I had a number of United miles saved up—not quite enough for two round trips to Europe, but enough to get us each a one way itinerary to Munich (our first destination). Airlines like to make it difficult to redeem miles at the advertised rates unless you book well in advance, so we cashed in the miles this week and got a pair of one-way tickets from Chicago to Munich, operated by United’s Star Alliance partner Air Canada with a layover in Toronto.
On a ticket like that, I have to select my seats on Air Canada’s website, since they’re the ones actually operating the flight. United provided me Passenger Name Record (PNR)—one of those six-letter-and-number locators that you use to look up your flight itinerary—for our Air Canada itinerary.
I went to Air Canada’s website to pick my seats, plugged in that PNR… and was a bit surprised by the itinerary I saw:
In addition to the two 2016 flights that I’d bought, there were two additional flights booked in 2015, showing a trip from Honolulu to San Francisco to Toronto. It wasn’t exactly what I was expecting!
This was a bit concerning to me, as I had no intention to go to Hawaii this month—and I was worried that if I didn’t show up for the first flight, my whole itinerary would be cancelled. I called Air Canada, but they told me I’d have to check with United, since United sold me the ticket.
Fortunately, the United agent I spoke to was very helpful. After looking into it with me, she was able to figure out that I’d been issued a PNR that was already in use.
Well, I understood that—with six digits that each have 36 possibilities (A-Z and 0-9), there are 366 = 2 176 782 336 possible combinations. That’s a lot of records, but it’s not infinite, and I can understand that eventually some numbers would have to be reused. The agent let me know that usually they try to wait a while before reusing a booking number, and it’s usually not a problem because they normally look up reservations by booking number and last name.

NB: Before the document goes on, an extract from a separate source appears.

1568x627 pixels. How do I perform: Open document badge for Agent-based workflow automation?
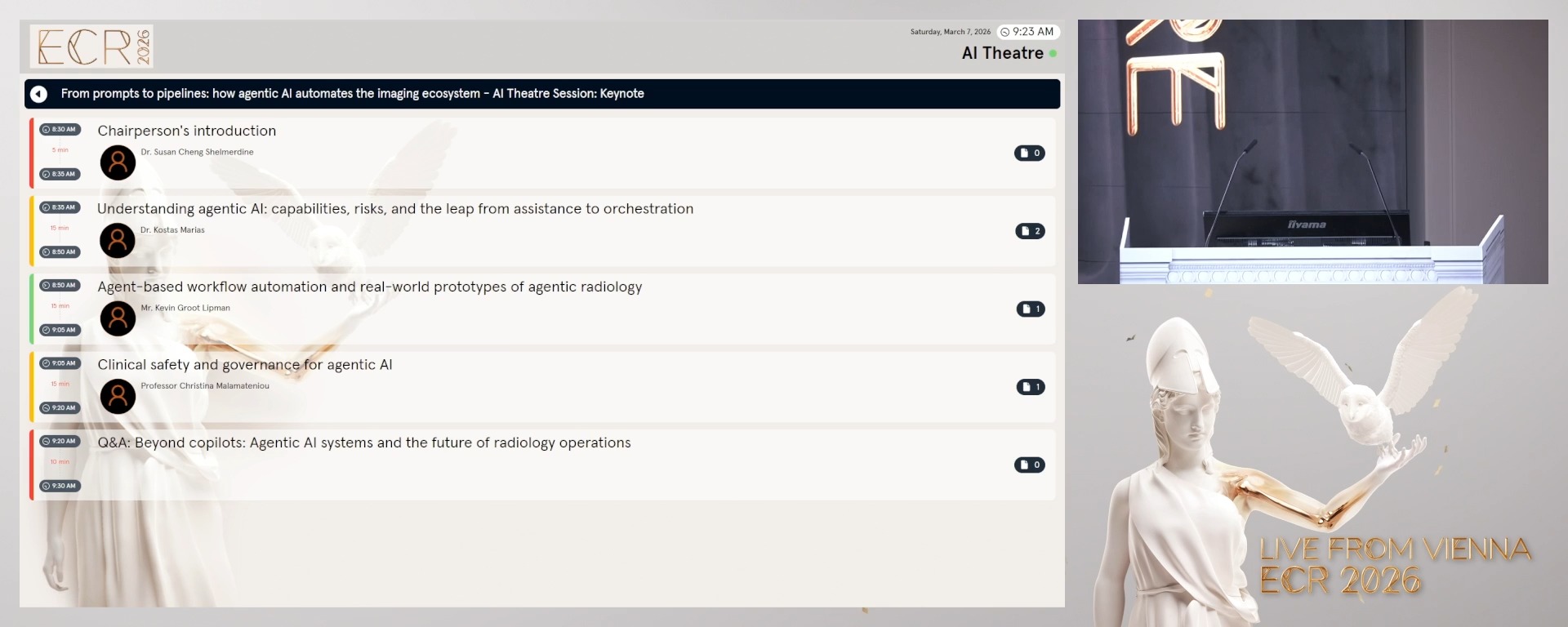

So it appears that of two billion booking number possibilities, I was assigned one that was not just in use, but also in use by someone else who also has the last name Bogard.
What are the odds of that?
Anyway, once we figured out that their computer was seeing four flights with the same record locator and last name and assuming they were one itinerary, the United agent was able to cancel my half of the flights off of that existing reservations and rebooked my tickets on Air Canada, giving me a new record locator that (thankfully) appears to be unused by any other Bogards!